从digital footprint视角看web日志分析

从digital footprint视角看web日志分析


“The past is never dead. It’s not even past.” - William Faulkner


Digital footprint


1. what?

1.1 什么是Digital footprint?

  • Digital footprint or digital shadow refers to one’s unique set of traceable digital activities, actions, contributions and communications that are manifested on the Internet or on digital devices
  • 个人独有的、可追踪的、在电子设备上的活动痕迹

1.2 Digital footprint有什么作用?

用处大得很。。。

  • 商业中:
    • The closed loop takes data from the open loop and provides this as a new data input. This new data determines what the user has reacted to, or how they have been influenced.
    • The feedback then builds a digital footprint based on social data, and the controller of the social digital footprint data can determine how and why people purchase and behave. 用户习惯
    • bigdata概念提出来,对数据的分析变得特别火

从书名可看出,你的Digital Footprint可以成为别人的生意。
My Digital Footprint:A two-sided digital business model where your privacy will be someone else’s business! (by Tony Fish)

  • web日志中:
    • Digital footprint(脚印)&digital shadow(影子)的定义还是很形象的,相当于一个用户的副本,这些可以描绘出用户的一个虚拟形象。这个用户做了什么?喜欢什么?
    • 一般购物网站往往会通过刻画用户形象给用户进行个性化推荐
    • 从安全的角度来看的话,在web日志(web server log & web application log)中,可以给正常用户刻画出正常用户行为,建立一个模型。

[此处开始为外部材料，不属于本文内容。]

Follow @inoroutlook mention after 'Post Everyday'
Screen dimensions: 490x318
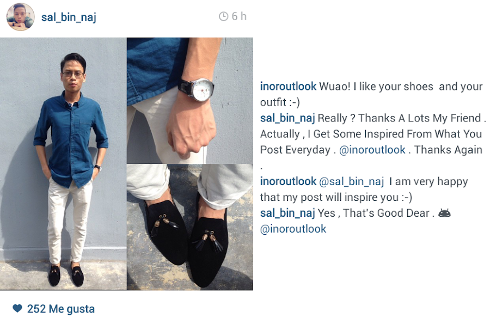[x=372, y=150]
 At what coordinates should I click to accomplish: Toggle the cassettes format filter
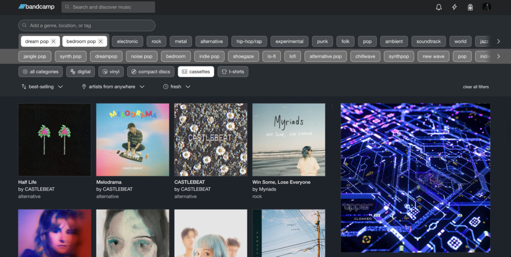coord(196,72)

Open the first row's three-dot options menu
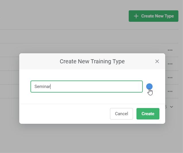pyautogui.click(x=170, y=50)
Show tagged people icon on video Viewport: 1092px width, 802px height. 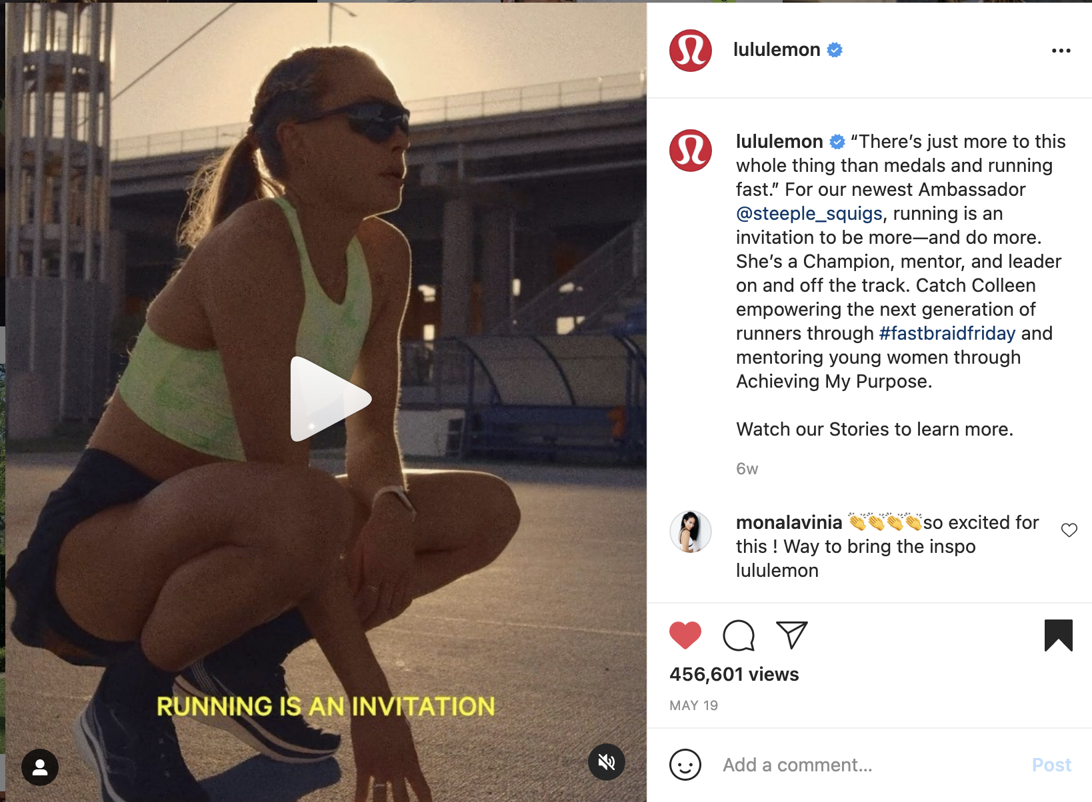(x=40, y=767)
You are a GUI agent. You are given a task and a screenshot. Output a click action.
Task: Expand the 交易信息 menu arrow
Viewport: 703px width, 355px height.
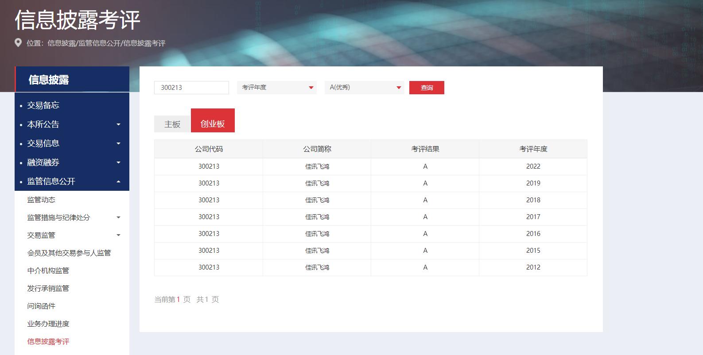[118, 144]
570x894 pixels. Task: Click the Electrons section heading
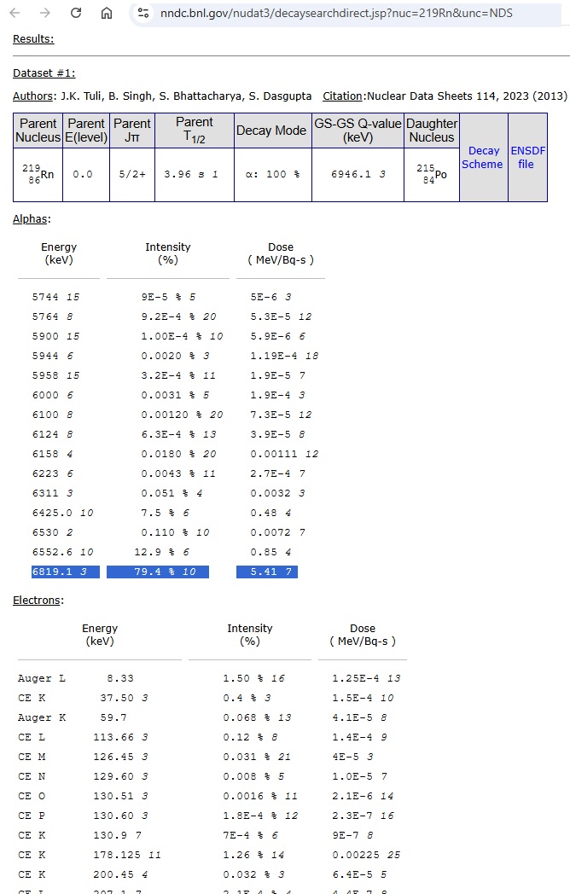pyautogui.click(x=37, y=601)
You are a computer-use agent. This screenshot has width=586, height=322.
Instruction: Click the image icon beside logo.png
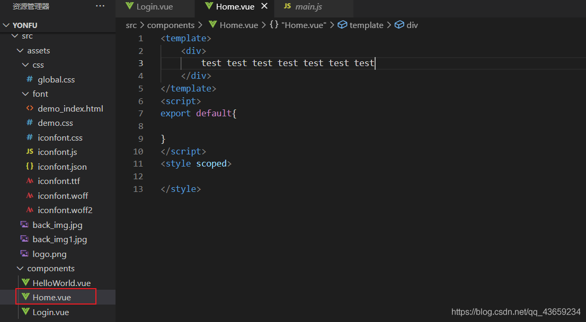pyautogui.click(x=24, y=254)
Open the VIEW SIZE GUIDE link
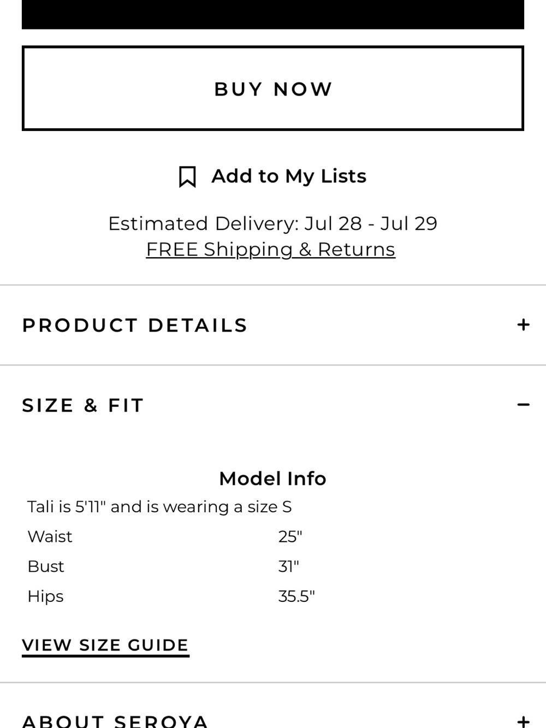546x728 pixels. click(105, 646)
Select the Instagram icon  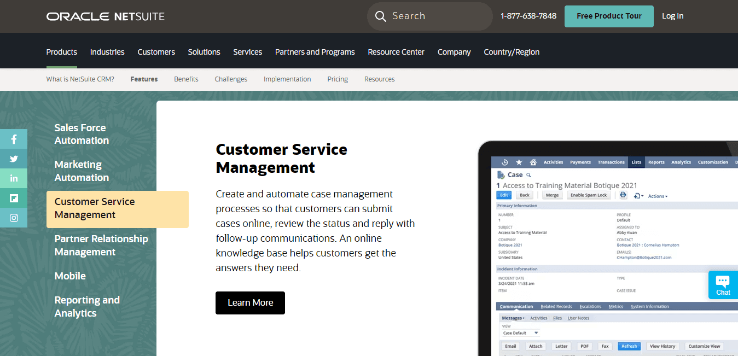pyautogui.click(x=14, y=218)
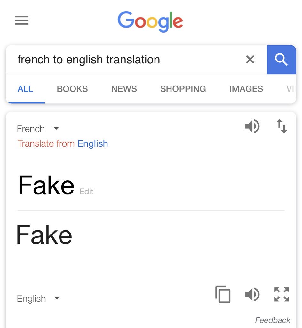Listen to the French source text
The height and width of the screenshot is (328, 302).
click(252, 126)
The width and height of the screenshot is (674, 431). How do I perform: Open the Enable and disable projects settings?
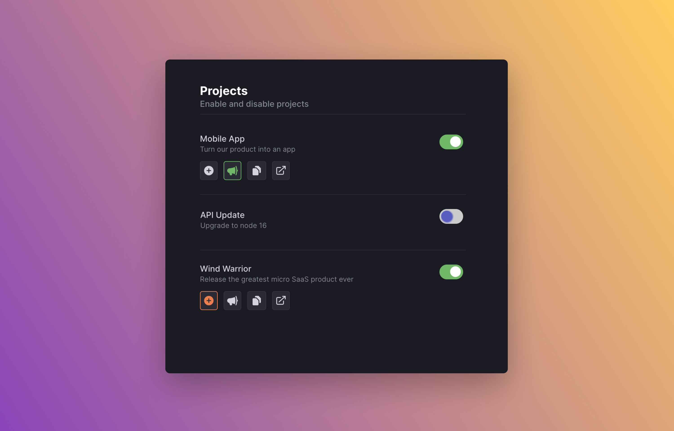(254, 104)
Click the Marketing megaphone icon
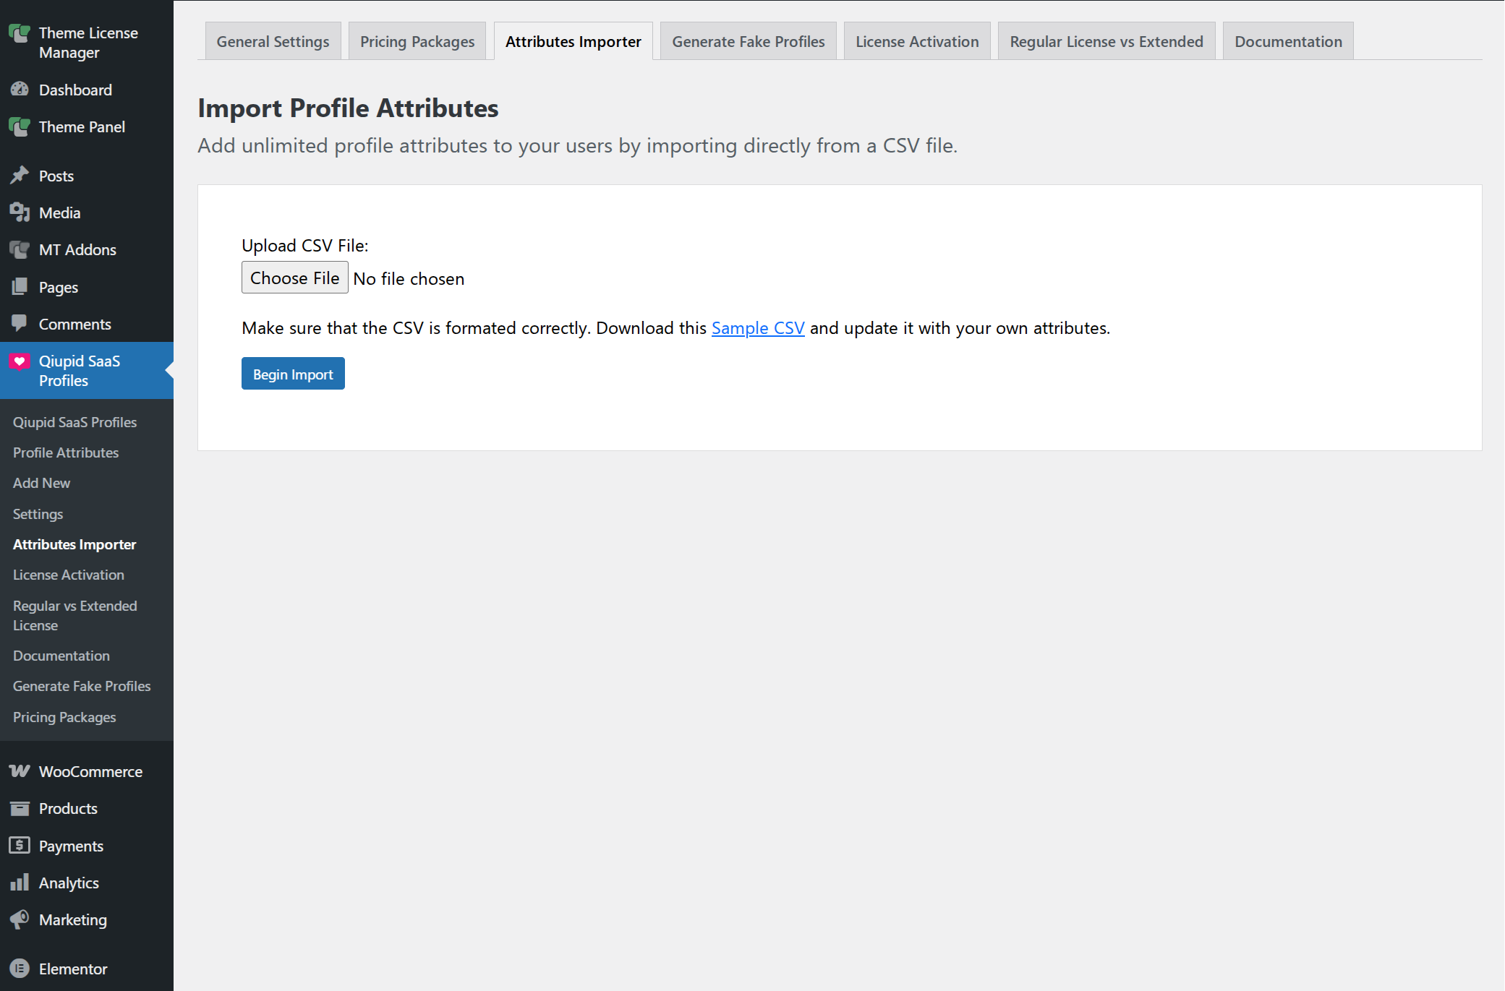The image size is (1505, 991). pyautogui.click(x=20, y=919)
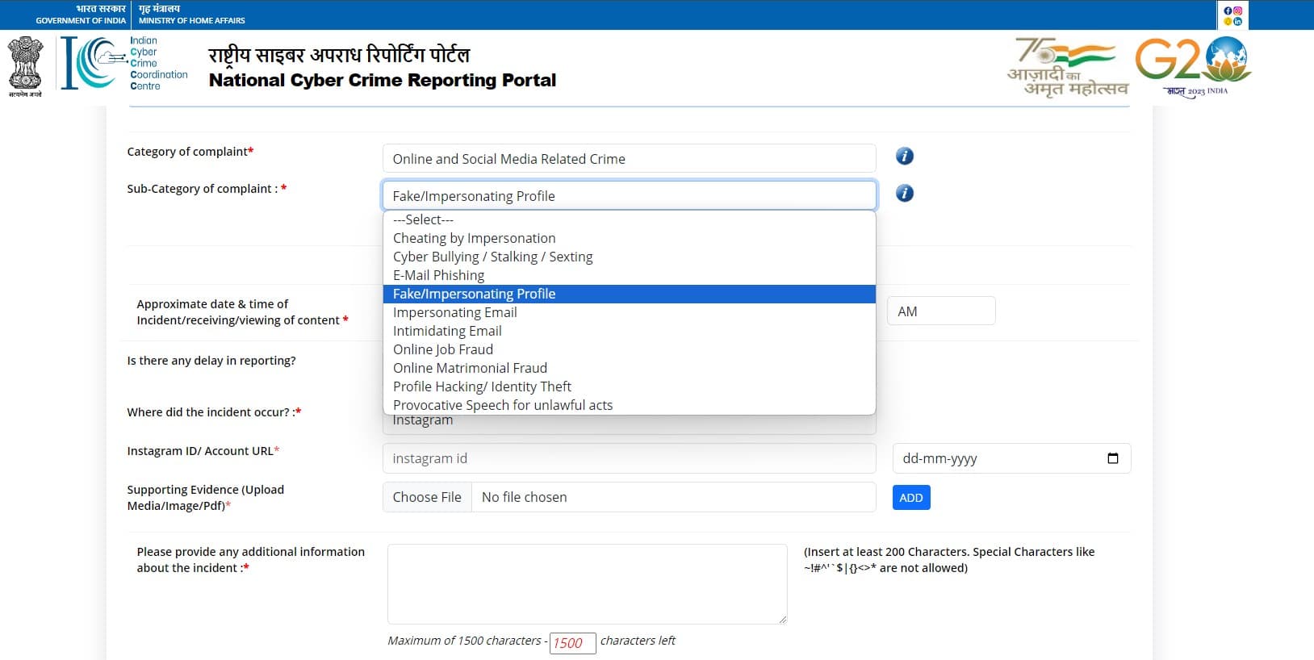Collapse the Sub-Category of complaint dropdown

[x=629, y=196]
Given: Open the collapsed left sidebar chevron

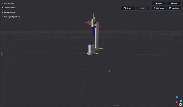Looking at the screenshot, I should pos(2,53).
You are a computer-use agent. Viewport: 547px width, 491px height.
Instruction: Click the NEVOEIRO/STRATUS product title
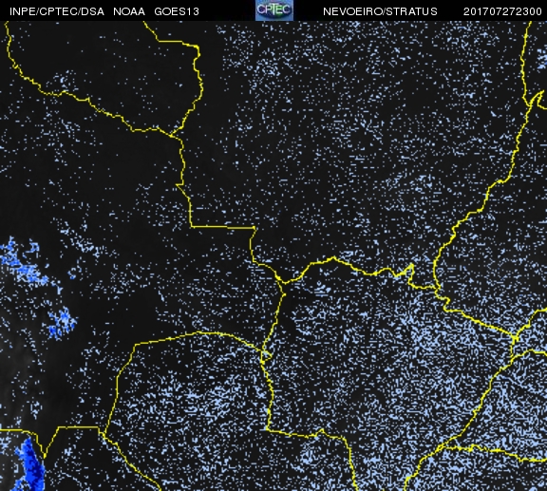pos(380,11)
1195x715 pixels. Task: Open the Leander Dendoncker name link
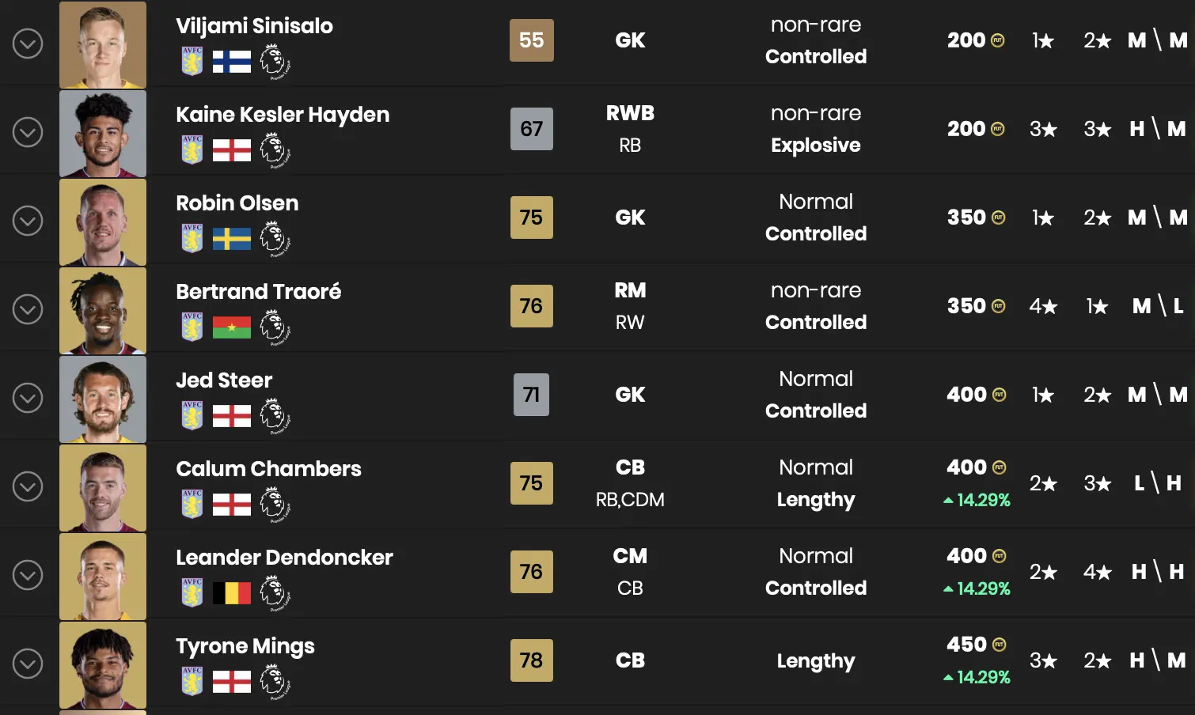coord(284,558)
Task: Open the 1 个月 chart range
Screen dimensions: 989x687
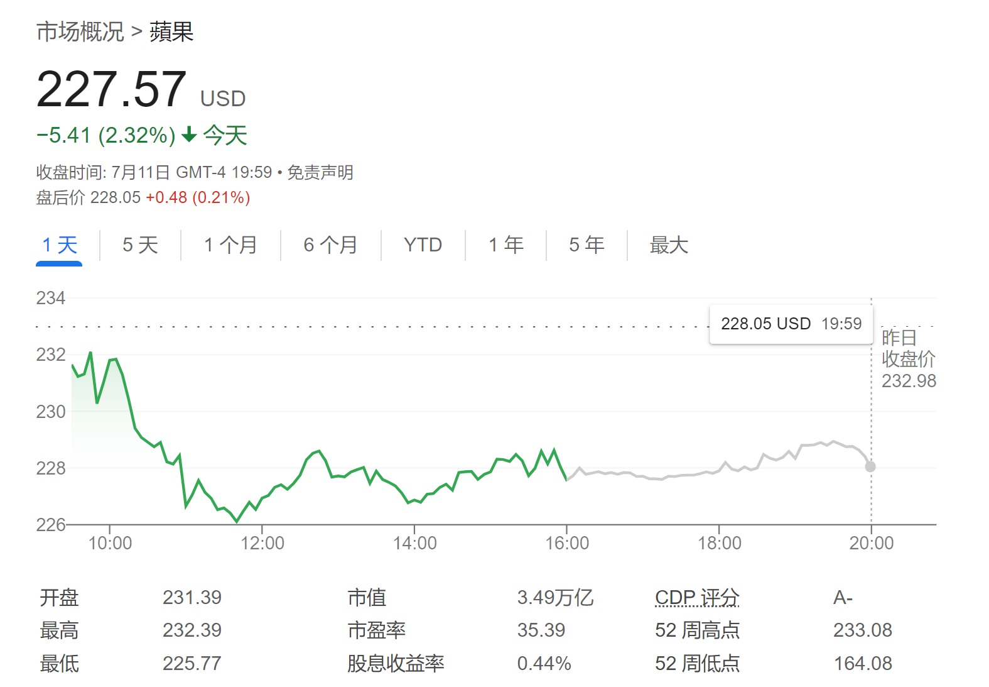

反之,也可以给恶意用户刻画出一个恶意行为,比如对特定页面、短时间内大量发送请求等等的行为,同样也可以建立一个模型。

1.3 Digital footprint的分类?

  • passive
    • A passive digital footprint is created when data is collected without the owner knowing 偷偷收集

web日志应该是属于被动收集。

  • active:

    • active digital footprints are created when personal data is **released deliberately by a user**for the purpose of sharing information about oneself by means of websites or social media 得到用户允许的
  • 实例?

    • 主动收集:
    • 用户注册登录后,分享自己的通讯录。

2. why?


2.1 为什么要收集Digital footprint?

在web日志中,

  • Log files provide us with a precise view of the behavior of a server as well as critical information like when, how and “by whom” a server is being accessed.

  • This kind of information can help us monitor the performance, troubleshoot and debug applications, as well as help forensic investigators unfold the chain of events that may have led to a malicious activity.


3. how?


3.1 怎么收集用户的digital footprint?有什么来源?

digital footprints can also be stored in many ways depending on the situation. 有很多不同情况、场景来收集

  • Web browsing:
    • On the World Wide Web, the internet footprint;also known as cyber shadow, electronic footprint, or digital shadow, is the information left behind as a result of a user’s web-browsing and stored as cookies. 背后是用户的浏览器访问行为和记录的cookie
    • The term usually applies to an individual person, but can also refer to a business, organization and corporation.ip不一定为个人的

弄日志分析的时候差点忽略了正常用户是通过浏览器访问这个似乎显而易见的东西了。。。还有ip可能并非是个人的。

  • user-agent:

web日志的话,正常用户是通过浏览器来访问的。那么他的user-agent便应该是浏览器的标识才对。
常见的例如

Mozilla/5.0 (Windows NT 6.1; WOW64) AppleWebKit/537.36 (KHTML, like Gecko) Chrome/39.0.2171.71 Safari/537.36
Mozilla/5.0 (X11; Linux x86_64) AppleWebKit/537.11 (KHTML, like Gecko) Chrome/23.0.1271.64 Safari/537.11
Mozilla/5.0 (Windows; U; Windows NT 6.1; en-US) AppleWebKit/534.16 (KHTML, like Gecko) Chrome/10.0.648.133 Safari/534.16

是否可以认为异常user-agent就可以怀疑他是攻击者呢?
如果是用扫描器的话,有以下常见的user-agent

sqlmap、acunetix、Netsparker、nmap

不好好的通过浏览器来访问?这个用户是想来干嘛?

  • 准确定位到个人

首先要看Ip不一定是真的。可能用了代理

在Apache官网中有说到,

The IP address reported here is not necessarily the address of the machine at which the user is sitting. If a proxy server exists between the user and the server, this address will be the address of the proxy, rather than the originating machine.可能用了代理

如果没用代理,Ip也可能是某个地方的出口、如校园网等等。。。

The term usually applies to an individual person, but can also refer to a business, organization and corporation


4. when?


4.1 几时开始收集digital footprint?

web日志的话,从你访问Web服务的那一刻开始就记录了。

web server log的定义是 server运行时,记录一切的活动。
产生的日志文件格式名为web-access.log,access访问,不管你是小偷还是正常用户、只要你一访问便有记录了。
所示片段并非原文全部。